:: Aim of the exercise ::
Reproduce the entries shown below only from the line with "Tap the 语音助手 microphone icon" down to the line with "You are a computer-use agent. Viewport: 606px", keeping both end lines and copying each one exactly.

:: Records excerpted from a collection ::

* * *

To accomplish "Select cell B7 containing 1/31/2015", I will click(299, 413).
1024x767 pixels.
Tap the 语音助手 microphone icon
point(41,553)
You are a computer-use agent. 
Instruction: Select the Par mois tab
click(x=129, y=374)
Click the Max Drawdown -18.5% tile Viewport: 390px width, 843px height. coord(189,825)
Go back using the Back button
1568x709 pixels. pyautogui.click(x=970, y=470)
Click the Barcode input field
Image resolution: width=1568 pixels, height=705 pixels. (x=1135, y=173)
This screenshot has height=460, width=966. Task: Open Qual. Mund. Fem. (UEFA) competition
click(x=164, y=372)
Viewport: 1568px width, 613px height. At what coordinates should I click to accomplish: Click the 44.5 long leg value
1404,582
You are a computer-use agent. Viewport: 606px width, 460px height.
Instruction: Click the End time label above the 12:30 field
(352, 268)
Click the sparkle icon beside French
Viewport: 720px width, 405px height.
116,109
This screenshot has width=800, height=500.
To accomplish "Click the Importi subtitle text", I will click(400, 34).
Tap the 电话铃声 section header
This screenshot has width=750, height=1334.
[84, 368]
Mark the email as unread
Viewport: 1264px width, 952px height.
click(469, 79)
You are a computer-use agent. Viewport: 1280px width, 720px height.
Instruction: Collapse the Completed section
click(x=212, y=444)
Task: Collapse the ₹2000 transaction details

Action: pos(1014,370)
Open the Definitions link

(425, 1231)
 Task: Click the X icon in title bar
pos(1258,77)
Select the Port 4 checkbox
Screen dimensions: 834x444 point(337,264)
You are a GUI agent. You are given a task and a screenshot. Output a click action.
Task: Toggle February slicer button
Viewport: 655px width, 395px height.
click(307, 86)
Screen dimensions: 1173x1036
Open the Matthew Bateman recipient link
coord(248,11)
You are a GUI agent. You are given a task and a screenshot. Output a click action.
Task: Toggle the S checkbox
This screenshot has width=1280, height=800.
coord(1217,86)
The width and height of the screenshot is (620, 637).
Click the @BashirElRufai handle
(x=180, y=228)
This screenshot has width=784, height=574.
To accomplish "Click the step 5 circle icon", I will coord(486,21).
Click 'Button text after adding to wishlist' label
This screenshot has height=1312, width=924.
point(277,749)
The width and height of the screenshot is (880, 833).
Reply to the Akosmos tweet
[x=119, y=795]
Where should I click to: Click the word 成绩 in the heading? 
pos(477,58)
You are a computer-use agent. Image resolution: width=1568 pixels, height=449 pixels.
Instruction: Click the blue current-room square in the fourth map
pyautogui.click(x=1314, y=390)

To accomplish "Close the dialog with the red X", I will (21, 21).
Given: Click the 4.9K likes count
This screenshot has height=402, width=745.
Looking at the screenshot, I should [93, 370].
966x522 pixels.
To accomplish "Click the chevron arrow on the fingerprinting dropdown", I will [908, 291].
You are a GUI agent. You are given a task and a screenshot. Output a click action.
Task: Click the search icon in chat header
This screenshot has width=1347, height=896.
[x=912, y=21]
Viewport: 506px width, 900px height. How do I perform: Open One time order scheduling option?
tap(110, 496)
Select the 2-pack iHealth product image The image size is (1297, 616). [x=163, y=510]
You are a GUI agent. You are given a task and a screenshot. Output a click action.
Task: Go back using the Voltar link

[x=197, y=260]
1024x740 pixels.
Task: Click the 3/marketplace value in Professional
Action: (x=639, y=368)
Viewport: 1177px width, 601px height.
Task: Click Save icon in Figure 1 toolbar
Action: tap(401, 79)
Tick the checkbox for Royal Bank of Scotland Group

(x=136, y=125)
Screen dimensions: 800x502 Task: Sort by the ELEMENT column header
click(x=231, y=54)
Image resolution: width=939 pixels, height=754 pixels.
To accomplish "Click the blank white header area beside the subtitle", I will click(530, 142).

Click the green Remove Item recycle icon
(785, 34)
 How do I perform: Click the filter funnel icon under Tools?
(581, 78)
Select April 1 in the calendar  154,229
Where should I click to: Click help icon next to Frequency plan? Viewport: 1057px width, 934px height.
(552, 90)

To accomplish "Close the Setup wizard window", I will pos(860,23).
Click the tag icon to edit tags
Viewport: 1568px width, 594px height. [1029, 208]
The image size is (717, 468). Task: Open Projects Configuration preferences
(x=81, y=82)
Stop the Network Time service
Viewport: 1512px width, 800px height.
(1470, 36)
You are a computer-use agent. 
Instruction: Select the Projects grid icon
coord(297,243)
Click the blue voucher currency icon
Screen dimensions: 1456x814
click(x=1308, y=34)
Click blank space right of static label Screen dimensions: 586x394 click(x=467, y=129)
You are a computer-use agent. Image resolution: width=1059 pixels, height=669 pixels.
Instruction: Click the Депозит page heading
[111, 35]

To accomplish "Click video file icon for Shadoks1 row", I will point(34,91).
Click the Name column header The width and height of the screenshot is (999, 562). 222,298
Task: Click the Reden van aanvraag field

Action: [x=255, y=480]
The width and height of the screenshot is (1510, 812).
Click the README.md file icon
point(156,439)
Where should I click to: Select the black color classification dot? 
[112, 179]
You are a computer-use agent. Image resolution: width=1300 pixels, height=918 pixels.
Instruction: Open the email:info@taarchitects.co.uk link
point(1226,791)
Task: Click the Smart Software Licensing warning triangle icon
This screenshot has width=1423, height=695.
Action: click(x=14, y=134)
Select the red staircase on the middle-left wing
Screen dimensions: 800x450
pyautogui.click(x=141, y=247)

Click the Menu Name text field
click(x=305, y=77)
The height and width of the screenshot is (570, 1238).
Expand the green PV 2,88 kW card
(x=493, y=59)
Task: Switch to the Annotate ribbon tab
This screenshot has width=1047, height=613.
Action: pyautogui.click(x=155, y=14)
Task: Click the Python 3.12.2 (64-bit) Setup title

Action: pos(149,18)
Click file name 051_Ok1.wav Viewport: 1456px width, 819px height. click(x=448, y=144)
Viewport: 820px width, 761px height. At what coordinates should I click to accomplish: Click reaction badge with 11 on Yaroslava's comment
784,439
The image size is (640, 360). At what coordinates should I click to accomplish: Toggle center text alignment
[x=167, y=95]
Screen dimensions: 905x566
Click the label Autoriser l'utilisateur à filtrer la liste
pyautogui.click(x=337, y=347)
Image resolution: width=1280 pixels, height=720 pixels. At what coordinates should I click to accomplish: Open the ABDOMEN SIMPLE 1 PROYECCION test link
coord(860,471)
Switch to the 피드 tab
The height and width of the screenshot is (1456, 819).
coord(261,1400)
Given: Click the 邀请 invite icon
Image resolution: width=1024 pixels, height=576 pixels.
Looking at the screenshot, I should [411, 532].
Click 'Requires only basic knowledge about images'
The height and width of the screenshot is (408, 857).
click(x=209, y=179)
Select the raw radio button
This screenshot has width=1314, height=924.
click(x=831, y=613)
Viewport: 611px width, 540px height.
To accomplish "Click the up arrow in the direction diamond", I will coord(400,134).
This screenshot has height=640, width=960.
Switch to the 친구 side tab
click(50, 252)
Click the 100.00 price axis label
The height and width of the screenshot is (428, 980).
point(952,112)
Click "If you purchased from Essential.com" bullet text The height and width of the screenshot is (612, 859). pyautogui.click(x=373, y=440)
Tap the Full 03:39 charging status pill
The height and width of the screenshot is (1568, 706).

* * *

:: Solution ::
Tap the 语音助手 microphone icon
point(41,553)
You are a computer-use agent. 
Instruction: Select the Par mois tab
click(x=129, y=374)
Click the Max Drawdown -18.5% tile Viewport: 390px width, 843px height. coord(189,825)
Go back using the Back button
1568x709 pixels. pyautogui.click(x=970, y=470)
Click the Barcode input field
Image resolution: width=1568 pixels, height=705 pixels. (x=1135, y=173)
This screenshot has height=460, width=966. Task: Open Qual. Mund. Fem. (UEFA) competition
click(x=164, y=372)
Viewport: 1568px width, 613px height. At what coordinates should I click to accomplish: Click the 44.5 long leg value
1404,582
You are a computer-use agent. Viewport: 606px width, 460px height.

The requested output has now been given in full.